* **DOCUMENT PASSAGE**:
::::
Media Briefing: Media companies’ DE&I efforts are still falling short
This Media Briefing covers the latest in media trends for Digiday+ members and is distributed over email every Thursday at 10 a.m. ET. More from the series →
In this week’s Media Briefing, BIPOC people working at media companies weigh in on the industry’s diversity, equity and inclusion progress over the past year.
- BIPOC media employees assess industry’s DE&I efforts
- News outlets’ social media policies are due for updates
- Cheat Sheet: Amazon is buying MGM
- Bleacher Report’s future, MSNBC’s millennial whisperer and more
BIPOC media employees assess industry’s DE&I efforts
On the one-year anniversary of the murder of George Floyd, some media companies sent companywide emails reminding employees to be empathetic and supportive of one another. Some abstained from running any sponsored content for advertisers on their properties, including their social accounts. These actions were ostensibly meant to be shows of respect for a tragedy that led to a worldwide reckoning on racial injustice. But to some Black, Indigenous and people of color working at the media companies, the moves were seen as empty gestures.
::::
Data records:
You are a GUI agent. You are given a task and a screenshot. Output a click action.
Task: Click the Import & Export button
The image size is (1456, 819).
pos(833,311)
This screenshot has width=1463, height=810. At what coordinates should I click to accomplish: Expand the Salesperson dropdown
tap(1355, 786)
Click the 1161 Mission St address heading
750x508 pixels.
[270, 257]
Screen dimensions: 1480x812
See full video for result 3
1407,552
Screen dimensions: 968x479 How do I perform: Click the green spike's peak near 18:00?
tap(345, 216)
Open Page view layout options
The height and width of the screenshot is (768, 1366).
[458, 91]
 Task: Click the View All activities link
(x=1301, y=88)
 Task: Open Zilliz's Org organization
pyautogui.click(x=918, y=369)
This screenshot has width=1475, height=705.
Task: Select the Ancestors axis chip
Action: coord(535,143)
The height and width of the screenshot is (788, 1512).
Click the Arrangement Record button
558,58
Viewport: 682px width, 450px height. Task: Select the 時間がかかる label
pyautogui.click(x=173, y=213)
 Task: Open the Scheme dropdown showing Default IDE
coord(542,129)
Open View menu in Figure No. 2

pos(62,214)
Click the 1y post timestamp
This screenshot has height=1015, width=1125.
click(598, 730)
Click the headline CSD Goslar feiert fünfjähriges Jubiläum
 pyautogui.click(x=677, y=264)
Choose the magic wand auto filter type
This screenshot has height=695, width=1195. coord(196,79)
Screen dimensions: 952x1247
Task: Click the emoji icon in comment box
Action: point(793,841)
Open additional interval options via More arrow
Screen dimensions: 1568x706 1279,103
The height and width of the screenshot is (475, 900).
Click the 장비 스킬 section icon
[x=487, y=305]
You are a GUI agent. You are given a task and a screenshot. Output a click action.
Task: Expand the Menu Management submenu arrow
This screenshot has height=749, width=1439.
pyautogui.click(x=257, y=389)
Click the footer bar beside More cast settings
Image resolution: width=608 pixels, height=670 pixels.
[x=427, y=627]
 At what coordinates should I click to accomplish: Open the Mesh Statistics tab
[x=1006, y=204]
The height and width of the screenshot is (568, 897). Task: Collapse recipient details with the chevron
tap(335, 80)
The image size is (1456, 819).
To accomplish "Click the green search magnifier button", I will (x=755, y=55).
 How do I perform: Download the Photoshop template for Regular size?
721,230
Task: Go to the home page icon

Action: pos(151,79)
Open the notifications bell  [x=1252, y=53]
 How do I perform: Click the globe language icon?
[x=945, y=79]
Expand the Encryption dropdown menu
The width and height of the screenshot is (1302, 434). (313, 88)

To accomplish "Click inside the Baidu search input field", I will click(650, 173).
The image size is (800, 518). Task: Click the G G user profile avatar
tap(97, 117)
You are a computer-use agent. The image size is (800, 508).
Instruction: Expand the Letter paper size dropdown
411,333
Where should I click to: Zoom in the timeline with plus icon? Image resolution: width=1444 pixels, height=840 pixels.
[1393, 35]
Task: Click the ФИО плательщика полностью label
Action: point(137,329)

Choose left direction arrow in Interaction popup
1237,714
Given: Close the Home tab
::::
* **WHAT YOU NEED TO DO**:
• a. In the media briefing, what were the anniversary emails and the pause on sponsored content supposedly meant to show? Answer in one to three sentences.
• b. Write a continuation of the media briefing that picks up after its last sentence.
These entries were drawn from a different source than the media briefing.

* **TASK-BY-TASK RESULTS**:
• a. They were ostensibly meant as shows of respect on the one-year anniversary of George Floyd's murder, a tragedy that led to a worldwide reckoning on racial injustice.

• b.
“These are all performative actions,” said one BIPOC person who works at a media company that refrained from running sponsored content on May 25.
What may sound like cynicism is instead hard-earned skepticism. Given how systemic the problem of underrepresentation is in the media industry, the solution needs to be similarly systemic. However, media employees are unsure whether media companies have the stamina to see that change through.
“There was a wave of energy in the industry, where people thought they had to perform how not racist they are. What that turned into was companies saying, ‘We’ll hire this person over here to assess our DE&I initiatives.’ The people who were hired as DE&I managers or presidents have no authority,” said a second BIPOC person who works in the media industry.
Meanwhile, as media businesses recover from the past year, BIPOC employees worry that the people in positions of power — from c-level executives to editors and department heads — will fixate on the typical business concerns and lose sight of their DE&I efforts. “It feels like a company really has to tank to fix this. Right now we’re doing well, hitting our numbers, deals are getting sold. If I’m a white dude or in the c-suite, do I focus on DE&I or do I focus on keeping the momentum to hit my numbers?” said the first employee.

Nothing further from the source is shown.